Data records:
::::::
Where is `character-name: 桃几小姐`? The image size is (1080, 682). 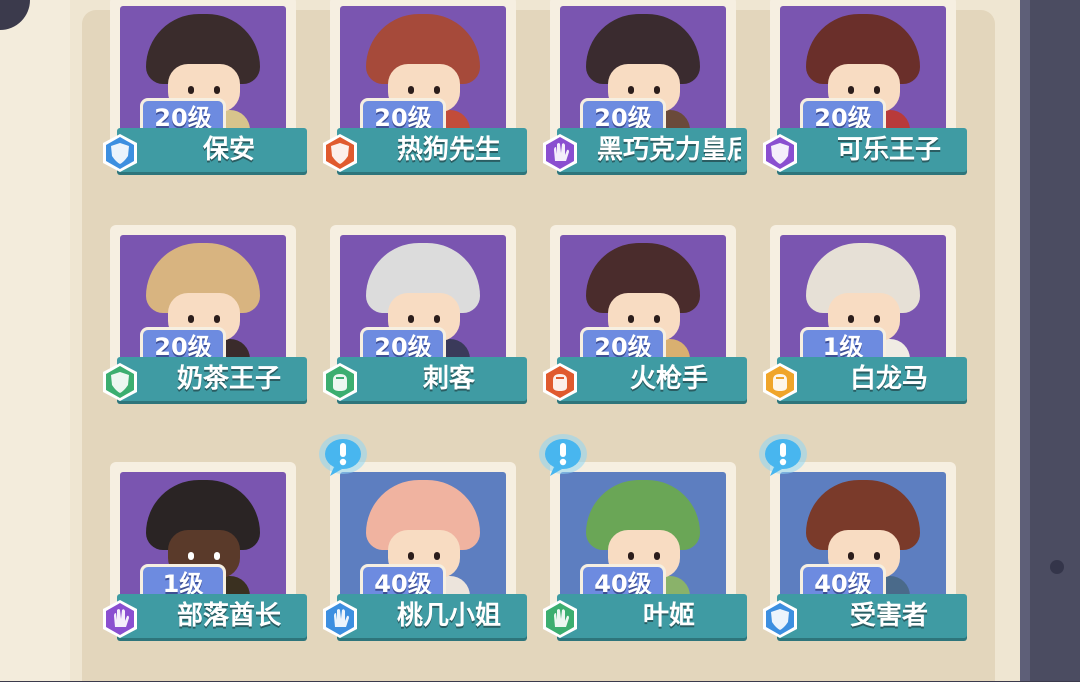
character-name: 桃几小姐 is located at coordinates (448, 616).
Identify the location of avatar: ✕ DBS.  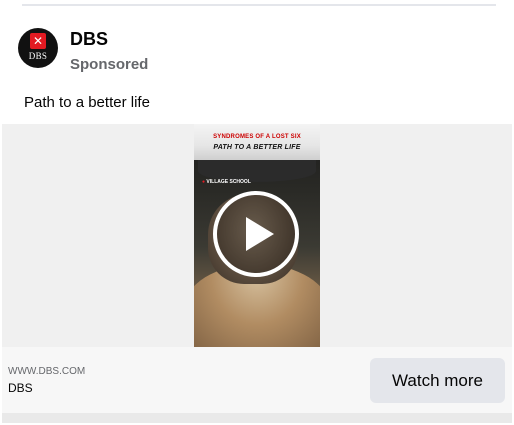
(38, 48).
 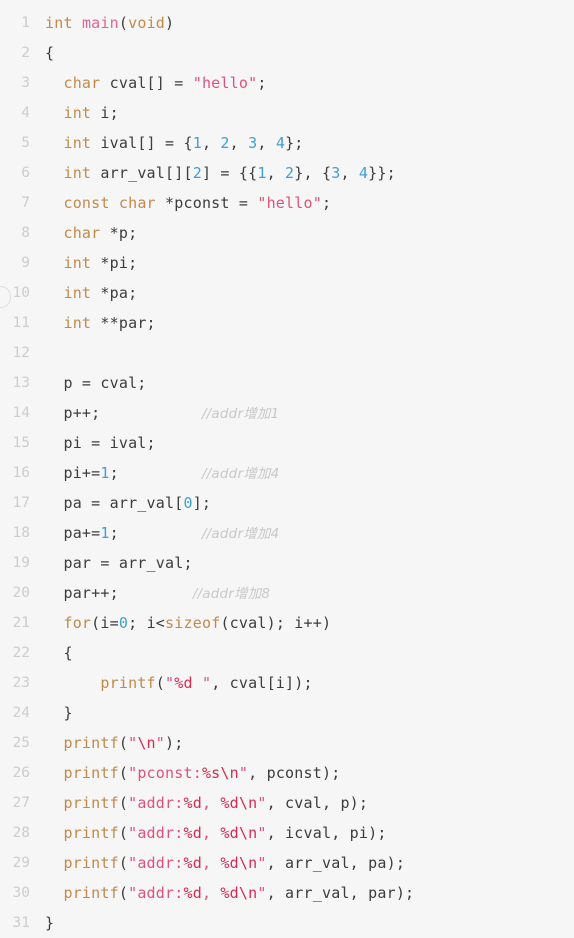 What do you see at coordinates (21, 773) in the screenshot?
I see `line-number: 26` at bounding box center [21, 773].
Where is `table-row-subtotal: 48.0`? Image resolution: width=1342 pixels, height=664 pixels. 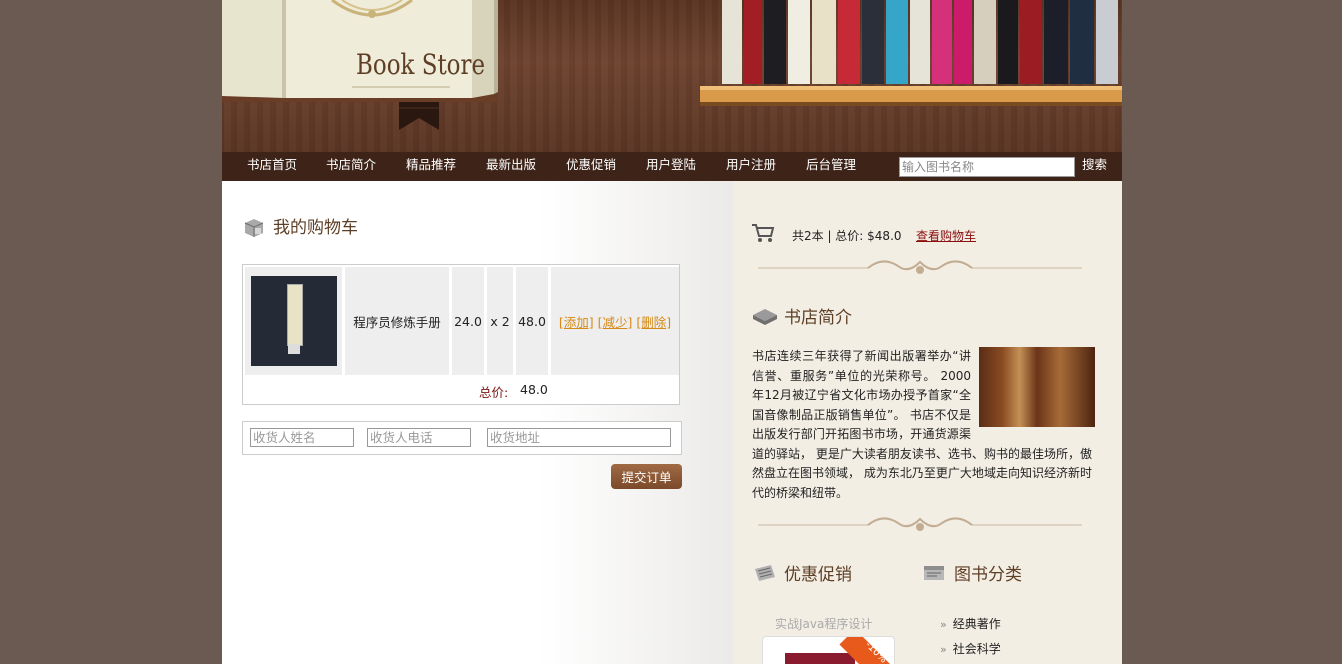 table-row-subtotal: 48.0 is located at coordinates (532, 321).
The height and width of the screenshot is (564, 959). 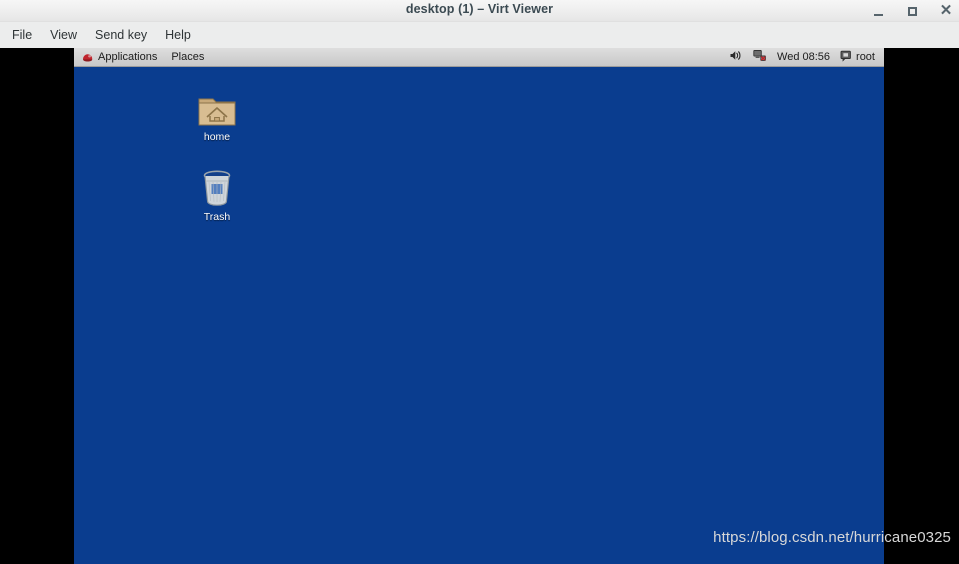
::::::
Exercise instructions: Repeat the items above word for word, from the start through the line that contains "center [21, 773].", and include that line. Leave the pictures out of your answer.

Solution to the exercise:
Where is `character-name: 桃几小姐`? The image size is (1080, 682). 
character-name: 桃几小姐 is located at coordinates (448, 616).
Identify the location of avatar: ✕ DBS.  
(38, 48).
  What do you see at coordinates (21, 773) in the screenshot?
I see `line-number: 26` at bounding box center [21, 773].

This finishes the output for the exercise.